Cane heard about the Andean forecasting practice while on vacation in Peru. He had already studied ways to predict El Niño and thought the practice might have merit. Orlove, the UC-Davis anthropologist, had seen some of the rituals associated with the Pleiades-watching while working on his dissertation. Mutual friends put them in contact. It was the first time Orlove had worked with an atmospheric scientist, and the first time Cane had collaborated with an anthropologist, Orlove said. "On the face of it, it's slightly odd to look at stars to see whether they're dim, and decide what rainfall is going to be like a number of months down the road on that basis," Orlove said. "So we just wanted to see what kind of foundation there might be to that."
When they began their research, clouds were one of many possible explanations for the Pleiades' dimness. Other possibilities included the presence of atmospheric turbulence and dust, Orlove said. But the researchers realized it would take an enormous amount of atmospheric turbulence to change the brightness of the stars: more than what existed. They also rejected the likelihood that dust storms which occur in that area, caused the stars to appear dimmer, because, first, dust storms don't usually occur at that time of year, and second, because obtaining data about dust would be difficult, Chiang said.
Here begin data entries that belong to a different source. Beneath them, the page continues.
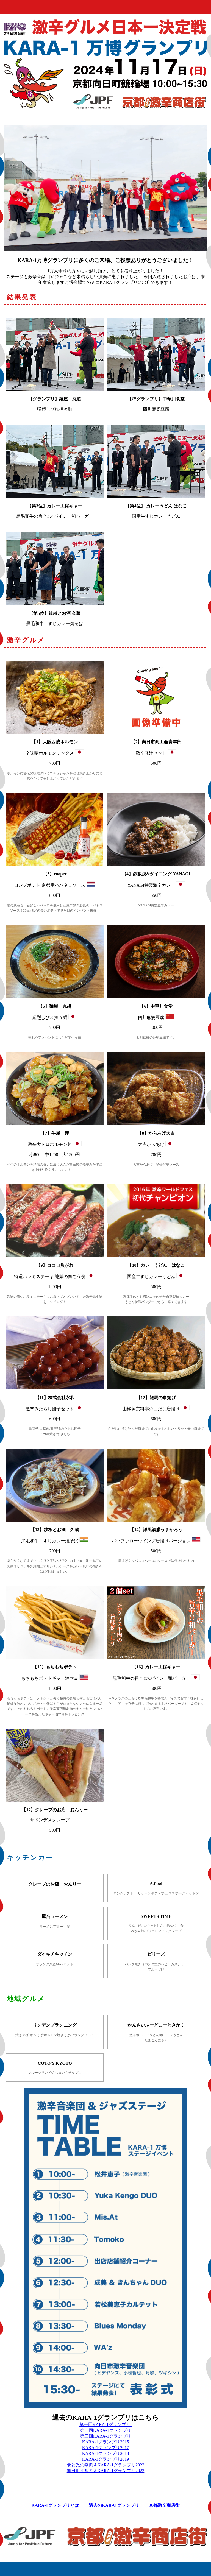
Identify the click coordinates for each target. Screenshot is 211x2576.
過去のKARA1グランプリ (114, 2505)
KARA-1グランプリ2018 (105, 2453)
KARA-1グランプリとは (55, 2505)
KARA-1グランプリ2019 (105, 2459)
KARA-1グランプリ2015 (105, 2442)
One of Cane's colleagues suggested they examine satellite data on high clouds. Thin cirrus clouds are invisible from the ground and form above other clouds, near the top of the troposphere, the layer of Earth's atmosphere where weather occurs.
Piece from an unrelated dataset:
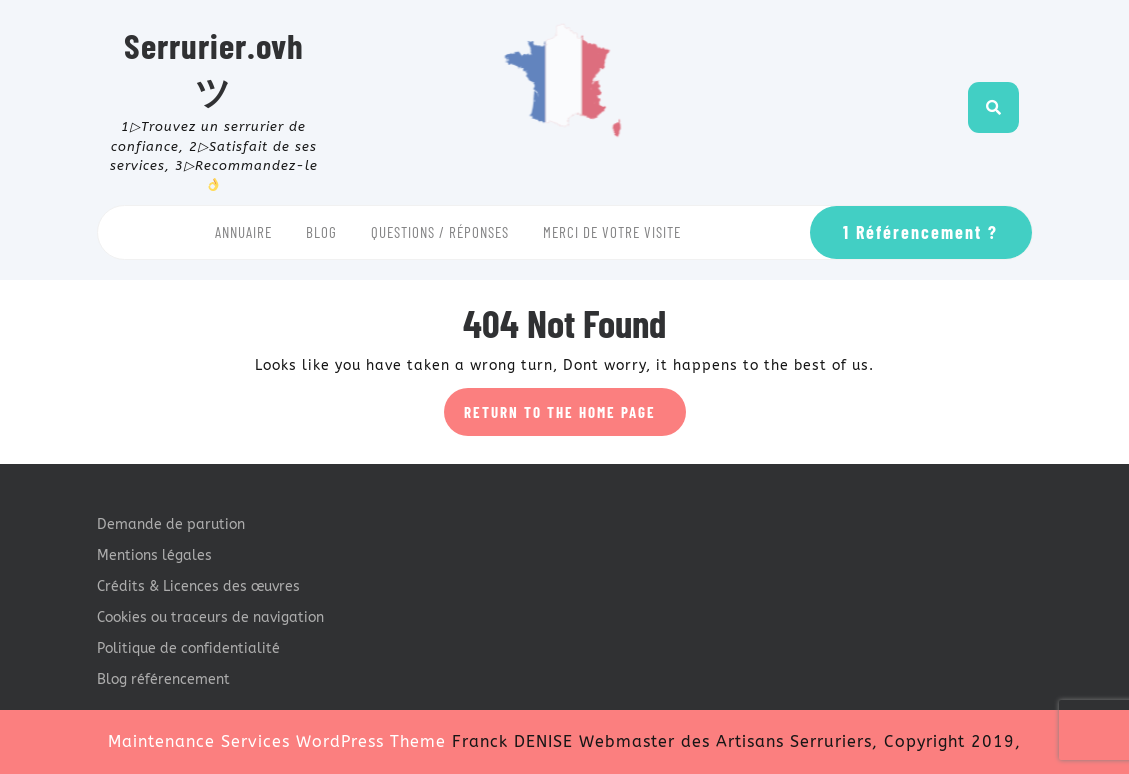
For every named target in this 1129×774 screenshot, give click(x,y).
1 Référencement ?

The ISCCP cloud cover data, planned for 1983 through 2005 with data currently from 1983 through 1994, show global cloud cover and cloud types over month-long intervals, allowing the researchers to determine that high clouds were present, dimming the Pleiades, and to verify that El Niño events correlated with high cloud appearances.
Panoramic view of the Andes Mountains, Chile and Argentina, showing wisps of cirrus clouds (Image courtesy of the JSC Digital Image Collection. A new browser window will open.)
They needed more information about the high clouds, including the clouds' thickness and composition, available in the SAGE II data collection. To make these observations, a satellite is lined up so the Earth's atmosphere is between the satellite sensor and the sun. Then the sensor measures differences in the way the light gets through the atmosphere, Chiang said. The data allowed Chiang and the other researchers to compare high-cloud thickness at different times.
They found that when the high clouds were thicker, obscuring the Pleiades, the El Niño that occurred a few months later was more severe and less rain fellm, thus confirming the farmer's observations.
Orlove and Chiang said they could not have performed the study without the ISCCP and SAGE II data.
"Neither of us are primarily NASA people and we're putting the NASA data to use." Orlove said. "It goes to show that the environmental issues that can be addressed through data collected by NASA are of great significance to people around the world. I and my co-researchers feel very fortunate that these data exist and are publicly available so that we're able to make use of them."
Orlove hopes the connection between high clouds and El Niño, discovered through examining an ancient ritual, will encourage climate scientists to look more at indigenous practices all over the world to develop better forecasts.
"There are certainly many difficulties that farmers in underdeveloped nations face. I think it would help climate scientists to know what indigenous forecasting practices are, so they can perhaps combine knowledge to identify new forecasting techniques."